__Assignment__:
Show every line of the material that follows in which the word "screenshot" occurs.

BEGIN Record set

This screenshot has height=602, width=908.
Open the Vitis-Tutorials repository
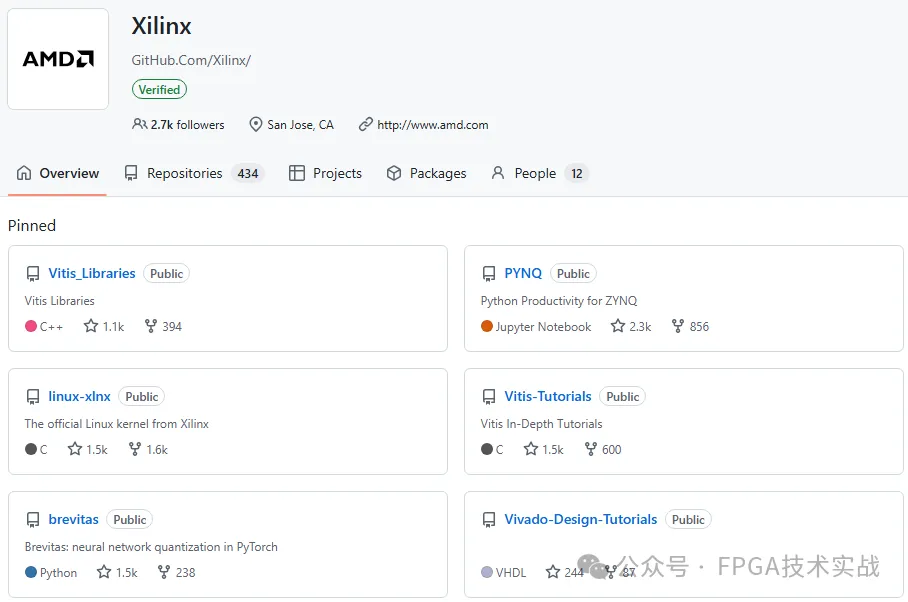(x=548, y=396)
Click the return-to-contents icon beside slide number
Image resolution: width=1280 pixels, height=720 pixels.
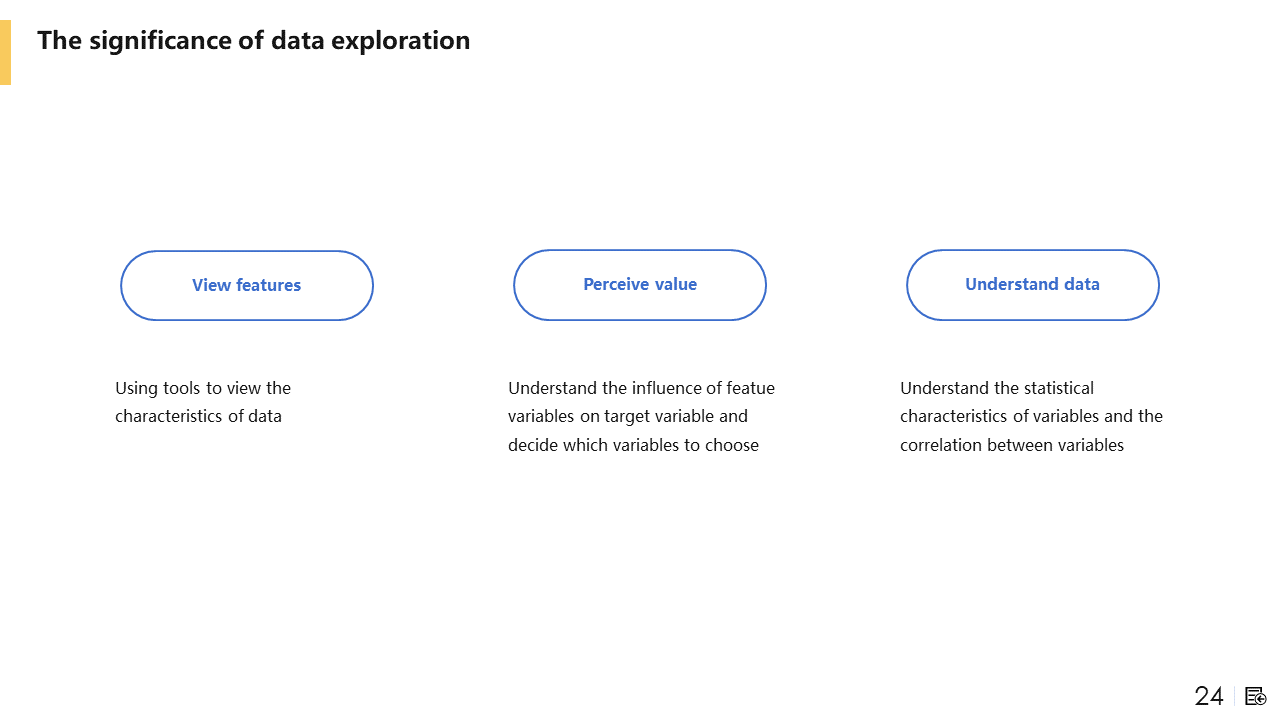click(x=1256, y=696)
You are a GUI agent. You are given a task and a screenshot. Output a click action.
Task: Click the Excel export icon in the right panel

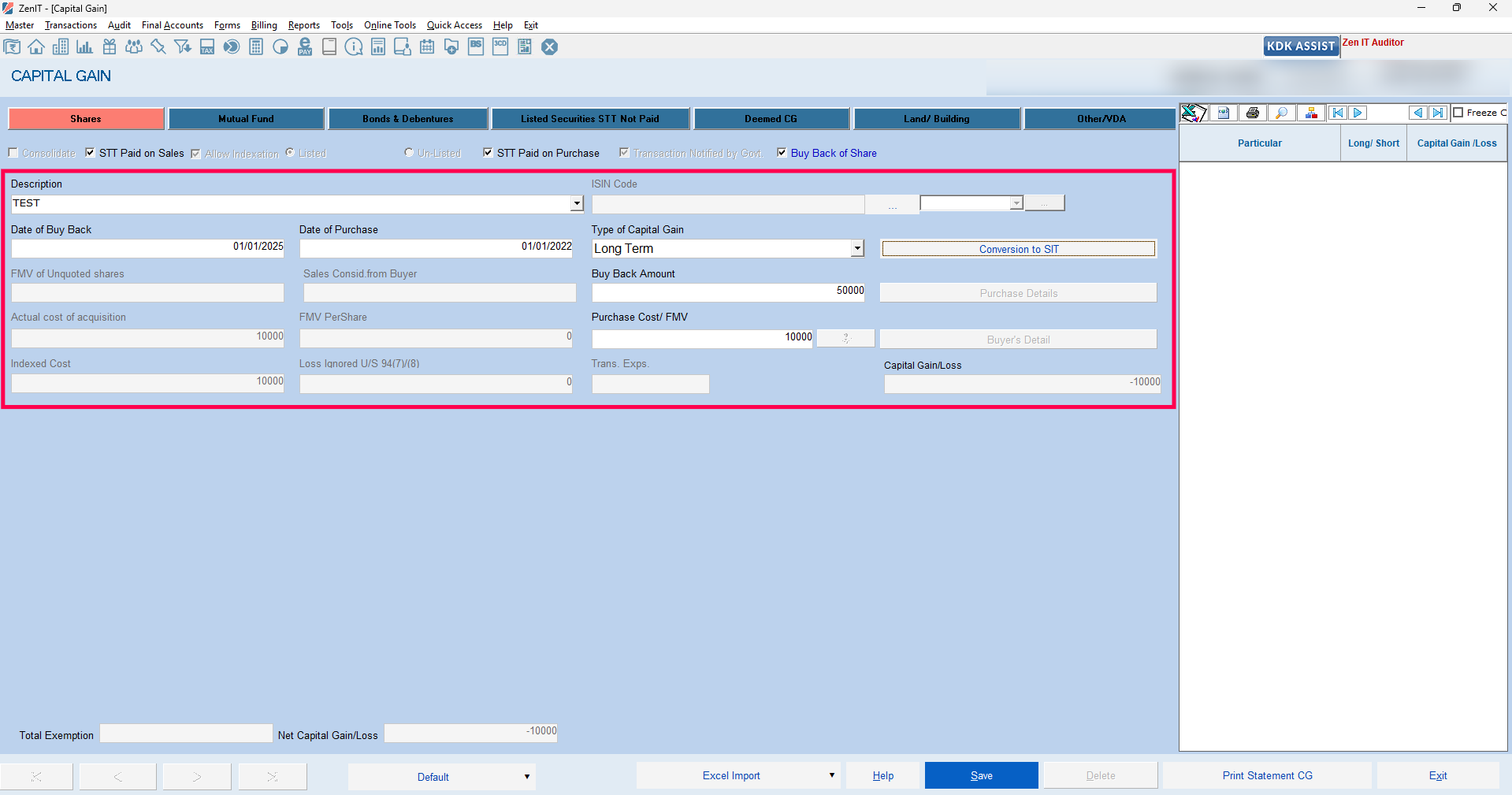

END Record set

__Final answer__:
This screenshot has height=602, width=908.
You are a GUI agent. You are given a task and a screenshot. Output a click action.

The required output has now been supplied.